Optimize the look and selection of labels on map districts.

Usage

nroLabel(topology, values, gap = 2.3)

Arguments

topology

A data frame with K rows and six columns, see details.

values

A vector of K values or a K x N data frame, where K is the number of map districts and N is the number of variables.

gap

Minimum distance between map districts with non-empty labels.

Value

A data frame with K rows and N columns that contains easy-to-read labels for the map districts for each of the columns in values. The output has the attribute "visible" that contains binary flags to guide visibility.

Details

The function assigns visible labels for districts based on the absolute deviations from the average district value. The most extreme districts are picked first, and then the remaining districts are prioritized based on their value and distance to the other districts already labeled. Columns that are listed in the attribute "binary" in values are given percentage labels.

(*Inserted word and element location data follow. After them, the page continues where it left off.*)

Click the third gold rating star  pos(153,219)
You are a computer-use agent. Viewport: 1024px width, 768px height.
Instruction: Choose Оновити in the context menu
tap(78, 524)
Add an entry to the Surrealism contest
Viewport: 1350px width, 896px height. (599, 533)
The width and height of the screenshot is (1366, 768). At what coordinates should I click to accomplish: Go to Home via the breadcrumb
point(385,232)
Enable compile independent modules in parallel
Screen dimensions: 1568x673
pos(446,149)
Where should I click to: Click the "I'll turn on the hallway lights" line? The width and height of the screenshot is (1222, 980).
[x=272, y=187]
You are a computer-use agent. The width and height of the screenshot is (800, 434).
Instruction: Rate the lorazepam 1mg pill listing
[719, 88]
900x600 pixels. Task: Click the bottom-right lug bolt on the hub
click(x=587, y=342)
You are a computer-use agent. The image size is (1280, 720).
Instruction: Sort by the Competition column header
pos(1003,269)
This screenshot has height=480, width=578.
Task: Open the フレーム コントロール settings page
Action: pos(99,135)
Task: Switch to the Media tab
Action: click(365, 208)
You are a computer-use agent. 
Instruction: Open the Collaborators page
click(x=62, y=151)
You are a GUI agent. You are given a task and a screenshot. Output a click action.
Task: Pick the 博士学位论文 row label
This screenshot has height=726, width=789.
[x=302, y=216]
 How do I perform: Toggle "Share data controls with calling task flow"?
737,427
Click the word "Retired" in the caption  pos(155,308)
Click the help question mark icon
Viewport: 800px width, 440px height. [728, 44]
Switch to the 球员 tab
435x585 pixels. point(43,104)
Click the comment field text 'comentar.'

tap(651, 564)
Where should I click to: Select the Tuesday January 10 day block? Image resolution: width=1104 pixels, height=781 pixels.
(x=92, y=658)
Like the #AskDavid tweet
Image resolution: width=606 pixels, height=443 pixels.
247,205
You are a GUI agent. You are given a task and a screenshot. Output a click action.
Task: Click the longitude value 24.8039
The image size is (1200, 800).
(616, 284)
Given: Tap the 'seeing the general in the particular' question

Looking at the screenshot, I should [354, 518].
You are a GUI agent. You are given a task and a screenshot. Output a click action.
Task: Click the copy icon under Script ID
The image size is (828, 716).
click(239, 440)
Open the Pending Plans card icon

Topology can be either the output from nroKohonen() or a data frame in the same format as the element topology within the aforementioned output list.

References

Gao S, Mutter S, Casey AE, M<U+00E4>kinen V-P (2018) Numero: a statistical framework to define multivariable subgroups in complex population-based datasets, Int J Epidemiology, https://doi.org/10.1093/ije/dyy113

Examples

Run this code
# NOT RUN {
# Import data.
fname <- system.file("extdata", "finndiane.txt", package = "Numero")
dataset <- read.delim(file = fname)

# Prepare training data.
trvars <- c("CHOL", "HDL2C", "TG", "CREAT", "uALB")
trdata <- scale.default(dataset[,trvars]) 

# K-means clustering.
km <- nroKmeans(data = trdata)

# Self-organizing map.
sm <- nroKohonen(seeds = km)
sm <- nroTrain(map = sm, data = trdata)

# Assign data points into districts.
matches <- nroMatch(centroids = sm, data = trdata)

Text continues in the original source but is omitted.